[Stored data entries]
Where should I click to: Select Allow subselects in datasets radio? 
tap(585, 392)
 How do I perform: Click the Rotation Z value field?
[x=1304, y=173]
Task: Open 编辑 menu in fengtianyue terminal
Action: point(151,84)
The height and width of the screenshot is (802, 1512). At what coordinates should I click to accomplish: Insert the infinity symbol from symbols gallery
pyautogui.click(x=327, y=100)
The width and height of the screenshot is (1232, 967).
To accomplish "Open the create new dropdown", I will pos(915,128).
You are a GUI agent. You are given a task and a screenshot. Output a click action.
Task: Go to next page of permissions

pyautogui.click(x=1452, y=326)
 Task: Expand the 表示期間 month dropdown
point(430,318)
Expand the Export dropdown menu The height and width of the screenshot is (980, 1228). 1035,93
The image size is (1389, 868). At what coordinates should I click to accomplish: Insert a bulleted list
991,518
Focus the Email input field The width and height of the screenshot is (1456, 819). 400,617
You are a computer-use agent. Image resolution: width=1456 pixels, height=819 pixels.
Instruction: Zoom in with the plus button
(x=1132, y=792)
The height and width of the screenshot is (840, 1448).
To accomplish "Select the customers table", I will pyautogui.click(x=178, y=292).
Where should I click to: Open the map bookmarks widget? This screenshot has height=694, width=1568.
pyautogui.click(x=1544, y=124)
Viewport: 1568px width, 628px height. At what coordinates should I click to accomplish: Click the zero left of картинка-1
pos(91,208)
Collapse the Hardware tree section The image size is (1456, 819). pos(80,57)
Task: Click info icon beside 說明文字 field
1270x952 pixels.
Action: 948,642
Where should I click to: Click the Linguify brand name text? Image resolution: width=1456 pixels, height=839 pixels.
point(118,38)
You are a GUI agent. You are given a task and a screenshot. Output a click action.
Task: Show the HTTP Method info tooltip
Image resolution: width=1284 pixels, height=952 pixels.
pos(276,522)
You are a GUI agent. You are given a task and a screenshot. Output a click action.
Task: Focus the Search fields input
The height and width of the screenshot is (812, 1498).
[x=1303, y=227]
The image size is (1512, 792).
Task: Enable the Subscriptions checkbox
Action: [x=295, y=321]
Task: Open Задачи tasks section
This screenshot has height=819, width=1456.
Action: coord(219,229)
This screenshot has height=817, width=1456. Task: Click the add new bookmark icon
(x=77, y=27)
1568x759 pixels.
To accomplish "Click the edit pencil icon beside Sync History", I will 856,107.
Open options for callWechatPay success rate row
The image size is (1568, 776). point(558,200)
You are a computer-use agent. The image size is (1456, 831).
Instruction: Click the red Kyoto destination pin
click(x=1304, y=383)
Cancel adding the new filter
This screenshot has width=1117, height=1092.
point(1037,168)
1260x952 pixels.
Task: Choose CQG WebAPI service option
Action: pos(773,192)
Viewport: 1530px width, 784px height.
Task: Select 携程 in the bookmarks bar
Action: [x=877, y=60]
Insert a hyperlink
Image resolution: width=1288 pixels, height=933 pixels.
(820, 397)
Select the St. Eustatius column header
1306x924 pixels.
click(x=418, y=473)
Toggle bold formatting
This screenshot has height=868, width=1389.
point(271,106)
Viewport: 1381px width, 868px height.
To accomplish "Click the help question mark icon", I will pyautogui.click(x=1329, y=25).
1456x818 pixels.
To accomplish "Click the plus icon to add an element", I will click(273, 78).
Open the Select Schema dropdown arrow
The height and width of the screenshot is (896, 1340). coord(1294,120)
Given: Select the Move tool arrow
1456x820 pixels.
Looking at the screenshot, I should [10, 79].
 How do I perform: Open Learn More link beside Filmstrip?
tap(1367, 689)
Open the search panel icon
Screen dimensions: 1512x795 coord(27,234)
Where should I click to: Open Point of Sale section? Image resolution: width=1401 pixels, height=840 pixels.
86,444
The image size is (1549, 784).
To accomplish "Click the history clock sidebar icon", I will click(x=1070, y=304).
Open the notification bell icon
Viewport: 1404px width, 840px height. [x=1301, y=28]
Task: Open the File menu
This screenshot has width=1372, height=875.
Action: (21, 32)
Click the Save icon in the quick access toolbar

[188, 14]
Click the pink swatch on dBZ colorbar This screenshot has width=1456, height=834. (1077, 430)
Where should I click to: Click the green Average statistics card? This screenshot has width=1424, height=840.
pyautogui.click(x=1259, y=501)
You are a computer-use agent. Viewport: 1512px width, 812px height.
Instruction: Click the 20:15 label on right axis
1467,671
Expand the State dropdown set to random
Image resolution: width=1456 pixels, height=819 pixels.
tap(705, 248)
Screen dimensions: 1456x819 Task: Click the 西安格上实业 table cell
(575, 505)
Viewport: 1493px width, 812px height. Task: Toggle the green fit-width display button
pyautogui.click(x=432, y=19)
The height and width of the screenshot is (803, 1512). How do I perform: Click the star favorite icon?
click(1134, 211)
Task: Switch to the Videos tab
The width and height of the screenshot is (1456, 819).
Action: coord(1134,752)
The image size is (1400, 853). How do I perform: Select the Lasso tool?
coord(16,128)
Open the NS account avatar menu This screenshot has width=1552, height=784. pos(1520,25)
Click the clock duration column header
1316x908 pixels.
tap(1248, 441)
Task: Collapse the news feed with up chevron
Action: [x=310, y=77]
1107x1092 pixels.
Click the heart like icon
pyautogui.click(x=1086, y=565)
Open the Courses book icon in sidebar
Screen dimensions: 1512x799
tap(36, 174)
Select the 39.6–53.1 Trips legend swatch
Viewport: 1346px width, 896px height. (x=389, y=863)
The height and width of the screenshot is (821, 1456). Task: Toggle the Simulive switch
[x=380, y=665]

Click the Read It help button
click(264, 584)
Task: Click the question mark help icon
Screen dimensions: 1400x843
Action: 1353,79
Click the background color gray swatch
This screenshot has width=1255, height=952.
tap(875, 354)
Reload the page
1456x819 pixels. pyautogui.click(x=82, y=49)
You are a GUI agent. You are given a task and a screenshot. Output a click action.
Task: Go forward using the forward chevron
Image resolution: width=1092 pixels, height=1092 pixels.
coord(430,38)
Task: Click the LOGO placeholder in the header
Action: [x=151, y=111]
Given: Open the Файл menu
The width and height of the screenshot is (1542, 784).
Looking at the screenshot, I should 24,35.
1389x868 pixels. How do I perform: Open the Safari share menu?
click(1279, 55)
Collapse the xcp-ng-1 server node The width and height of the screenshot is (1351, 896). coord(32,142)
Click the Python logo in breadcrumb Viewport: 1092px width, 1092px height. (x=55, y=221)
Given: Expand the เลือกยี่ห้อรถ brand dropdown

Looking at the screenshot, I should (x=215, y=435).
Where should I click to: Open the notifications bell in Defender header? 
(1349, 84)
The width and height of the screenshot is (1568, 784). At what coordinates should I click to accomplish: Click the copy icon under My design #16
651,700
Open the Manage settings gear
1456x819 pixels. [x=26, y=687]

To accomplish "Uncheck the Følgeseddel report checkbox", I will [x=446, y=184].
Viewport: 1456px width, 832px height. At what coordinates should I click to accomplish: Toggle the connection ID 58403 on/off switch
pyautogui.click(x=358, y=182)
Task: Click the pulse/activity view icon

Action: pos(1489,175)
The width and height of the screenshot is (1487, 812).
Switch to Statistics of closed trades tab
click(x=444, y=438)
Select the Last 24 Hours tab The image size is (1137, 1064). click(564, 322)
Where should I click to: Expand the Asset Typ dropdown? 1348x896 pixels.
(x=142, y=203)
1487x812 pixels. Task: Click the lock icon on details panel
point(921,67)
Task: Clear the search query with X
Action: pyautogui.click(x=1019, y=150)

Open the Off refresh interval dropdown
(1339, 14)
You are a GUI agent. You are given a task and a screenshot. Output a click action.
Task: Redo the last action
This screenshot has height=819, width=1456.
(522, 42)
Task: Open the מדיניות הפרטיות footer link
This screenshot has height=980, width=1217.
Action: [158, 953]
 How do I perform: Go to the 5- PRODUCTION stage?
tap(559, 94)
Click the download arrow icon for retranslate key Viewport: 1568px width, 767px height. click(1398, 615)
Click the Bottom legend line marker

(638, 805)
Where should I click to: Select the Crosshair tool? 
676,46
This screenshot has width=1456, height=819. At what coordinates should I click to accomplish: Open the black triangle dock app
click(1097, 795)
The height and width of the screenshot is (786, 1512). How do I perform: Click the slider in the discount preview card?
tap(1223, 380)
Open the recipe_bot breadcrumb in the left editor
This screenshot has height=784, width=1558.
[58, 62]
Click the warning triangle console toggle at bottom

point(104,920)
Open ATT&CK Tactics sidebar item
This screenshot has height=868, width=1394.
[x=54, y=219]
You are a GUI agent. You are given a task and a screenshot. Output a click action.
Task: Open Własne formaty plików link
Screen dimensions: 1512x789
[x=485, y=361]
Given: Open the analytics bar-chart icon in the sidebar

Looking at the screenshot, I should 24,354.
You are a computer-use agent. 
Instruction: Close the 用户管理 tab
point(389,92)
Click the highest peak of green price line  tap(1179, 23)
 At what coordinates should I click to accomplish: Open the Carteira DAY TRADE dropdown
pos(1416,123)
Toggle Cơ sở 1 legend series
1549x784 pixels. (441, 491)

- **Exercise requirements**:
Copy the stretch of the records above that runs from the line with "The height and width of the screenshot is (812, 1498)." through the line with "Task: Open the File menu". Both end lines belong in the copy, and nothing else does.

- **Result of this exercise**:
The height and width of the screenshot is (812, 1498).
[x=1303, y=227]
The image size is (1512, 792).
Task: Enable the Subscriptions checkbox
Action: [x=295, y=321]
Task: Open Задачи tasks section
This screenshot has height=819, width=1456.
Action: coord(219,229)
This screenshot has height=817, width=1456. Task: Click the add new bookmark icon
(x=77, y=27)
1568x759 pixels.
To accomplish "Click the edit pencil icon beside Sync History", I will 856,107.
Open options for callWechatPay success rate row
The image size is (1568, 776). point(558,200)
You are a computer-use agent. The image size is (1456, 831).
Instruction: Click the red Kyoto destination pin
click(x=1304, y=383)
Cancel adding the new filter
This screenshot has width=1117, height=1092.
point(1037,168)
1260x952 pixels.
Task: Choose CQG WebAPI service option
Action: pos(773,192)
Viewport: 1530px width, 784px height.
Task: Select 携程 in the bookmarks bar
Action: [x=877, y=60]
Insert a hyperlink
Image resolution: width=1288 pixels, height=933 pixels.
(820, 397)
Select the St. Eustatius column header
1306x924 pixels.
click(x=418, y=473)
Toggle bold formatting
This screenshot has height=868, width=1389.
point(271,106)
Viewport: 1381px width, 868px height.
To accomplish "Click the help question mark icon", I will pyautogui.click(x=1329, y=25).
1456x818 pixels.
To accomplish "Click the plus icon to add an element", I will click(273, 78).
Open the Select Schema dropdown arrow
The height and width of the screenshot is (896, 1340). coord(1294,120)
Given: Select the Move tool arrow
1456x820 pixels.
Looking at the screenshot, I should [10, 79].
 How do I perform: Open Learn More link beside Filmstrip?
tap(1367, 689)
Open the search panel icon
Screen dimensions: 1512x795 coord(27,234)
Where should I click to: Open Point of Sale section? Image resolution: width=1401 pixels, height=840 pixels.
86,444
The image size is (1549, 784).
To accomplish "Click the history clock sidebar icon", I will click(x=1070, y=304).
Open the notification bell icon
Viewport: 1404px width, 840px height. [x=1301, y=28]
Task: Open the File menu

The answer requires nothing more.